Alexion’s move on the anticoagulant reversal specialist is not the most intuitive deal – but is 2020’s second biggest so far.
In unpredictable times, the appeal of a safe and steady sales stream cannot be denied. Despite Alexion’s talk of portfolio diversification and strategic fit, the reliable, if less than gobsmacking, revenue from the recombinant clotting factor Andexxa is likely one of the major reasons behind its $1.4bn acquisition of Portola Pharmaceuticals.
Andexxa, the only approved Factor Xa inhibitor reversal agent, is forecast to attain blockbuster status in 2025 according to consensus compiled by EvaluatePharma. Alexion is relying on geographical and label expansion of this drug to make the Portola acquisition work, but the sales model underlying Andexxa is very different from that followed by Alexion’s current products, and it could be difficult to adapt.

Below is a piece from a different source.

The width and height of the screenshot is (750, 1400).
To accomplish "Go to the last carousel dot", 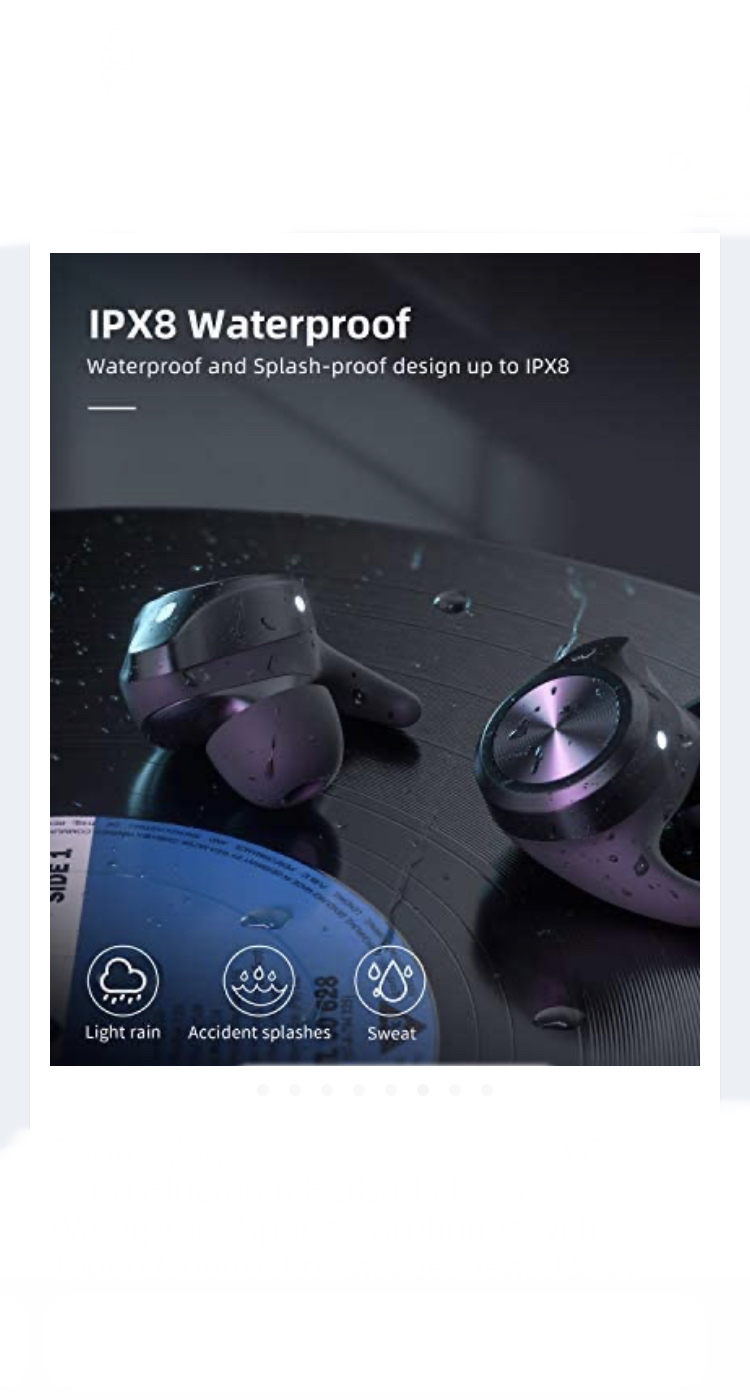I will 487,1090.
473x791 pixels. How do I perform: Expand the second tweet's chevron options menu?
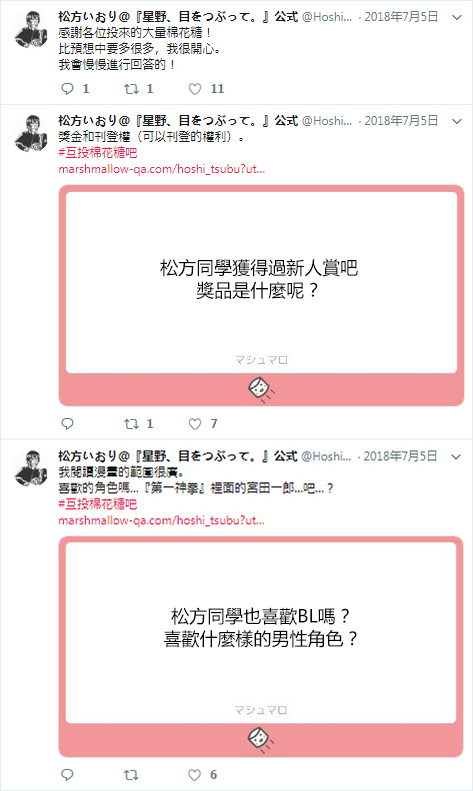(x=457, y=121)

Andexxa is used to reverse the effects of blood thinners should a patient suffer a life-threatening bleed. As such it is kept in stock in hospitals and is used in the emergency room, probably only once in a patient’s lifetime. Alexion’s other therapies are generally intended for the chronic treatment of rare diseases.
Thicker than water
Speaking on a conference call today, Alexion’s management dismissed this, saying that the therapy fits with its other critical care products such as Soliris and Ultomiris, used to treat haemolytic uremic syndrome. Alexion has an established acute care hospital platform since HUS patients tend to present to the emergency room, allowing its reps to offer Andexxa to the ER doctors and trauma surgeons with which it already does business.

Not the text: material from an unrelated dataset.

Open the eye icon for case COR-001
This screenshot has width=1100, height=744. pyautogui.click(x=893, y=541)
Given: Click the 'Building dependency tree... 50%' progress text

And it has big plans for expanding Andexxa’s reach. Alexion reckons it can expand the product in Europe, with “wave one” markets including Germany and the UK. After that it will push into other countries including France, Spain and Italy where the group says there are high rates of factor Xa inhibitor use. In April BMS and Pfizer returned Japanese rights to Andexxa, allowing Alexion a clear shot at the 2.5 million Factor Xa inhibitor patients in that country.
The company also wants to obtain expanded approval. Andexxa can currently be used to reverse the effects of Xarelto or Eliquis, but “has the potential” to also be used with Daiichi Sankyo’s Savaysa and Sanofi’s Lovenox, according to Alexion’s chief financial officer Aradhana Sarin.
The casual observer might wonder why Portola was not pursuing those opportunities itself. The company’s full-year results in January which revealed disappointing sales of Andexxa point to the answer. The drug generated $111m in 2019 against estimates in the $130m range. This caused the unprofitable company to haemorrhage nearly half its value.
Portola’s stock, which was trading as high as $25m at the start of the year, closed yesterday at $7.76, which must have made Alexion’s all-cash offer, at $18 per share, look pretty appealing.
As to whether the acceleration of Andexxa sales can happen in the way Alexion hopes, analysts from Stifel reserved judgement, saying it “will truly be a ‘show-me story’”. The other open question is whether the company will be able to attract hospital administrators’ attention to point out the availability of Andexxa in new markets, or for new indications, during the current pandemic.
Portola’s marketed products and R&D pipeline
Product Status Mechanism  2020e 2022e 2024e 2026e
Andexxa Marketed Factor Xa regulator 233 522 827 1,143
Bevyxxa Marketed Factor Xa inhibitor 3 18 40 45
Cerdulatinib Phase III Jak inhibitor; Syk inhibitor 8 28 43
Cerdulatinib topical Phase II Jak inhibitor; Syk inhibitor
PRT2761 Phase II Syk inhibitor
SX-PCK9 Preclinical PCSK9 inhibitor
Note: Jak = Janus kinase; Syk = spleen tyrosine kinase. Source: EvaluatePharma.